Canada: Court Grants Investors Leave To Pursue Remedies Under Ontario Securities Act And Certifies Class Action Against IMAX Corp.

Copyright 2009, Blake, Cassels & Graydon LLP

Originally published in Blakes Bulletin on Securities Regulation/Class Actions, December 2009

On December 14, 2009, the Ontario Superior Court of Justice concurrently released two decisions in Silver et al. v. IMAX Corp., certifying a class action law suit against IMAX Corp., and certain officers, as well as granting leave for the plaintiffs to pursue statutory remedies for misrepresentations made by the company under s. 138.3 of the Ontario Securities Act (the OSA). This is the first decision in Canada dealing with s. 138.3 or analogous sections found in other provincial Securities Acts, which create secondary market liability, including deemed reliance for corporate misrepresentations. Section 138 came into force on December 31, 2005.

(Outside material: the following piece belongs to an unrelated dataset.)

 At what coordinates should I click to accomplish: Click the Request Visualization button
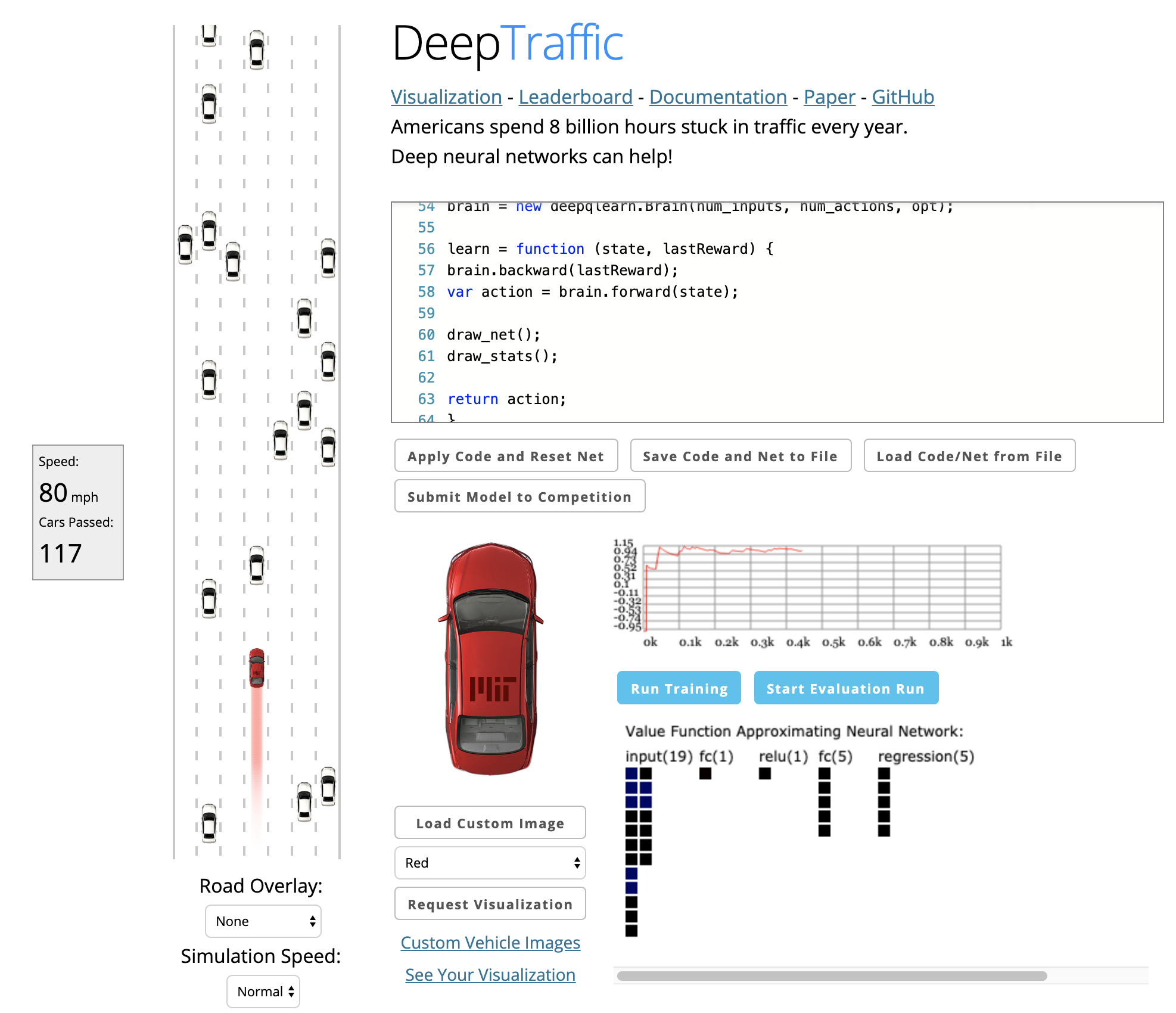pyautogui.click(x=491, y=904)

Section 138 enables investors to bring an action for damages against issuers, directors, officers, influential persons and experts for misrepresentations (or failure to make timely disclosure) in secondary market disclosures. Once a misrepresentation is proven, liability is established, subject to certain statutory defences. Investors therefore do not have to establish that they relied upon the misrepresentation. (For greater detail on these provisions of the OSA and analogous provincial Securities Acts, please see previous Blakes Bulletins on Securities Law – November 2002, ( May 2003, ( February 2005, ( August 2005, ( December 2006, ( November 2007 ( and October 2008.) ( Given the scope of liability created by s. 138, it is expected that this will be the first of many decisions addressing how s. 138 will operate with respect to corporate misrepresentations and the rights of investors to recover damages under the OSA.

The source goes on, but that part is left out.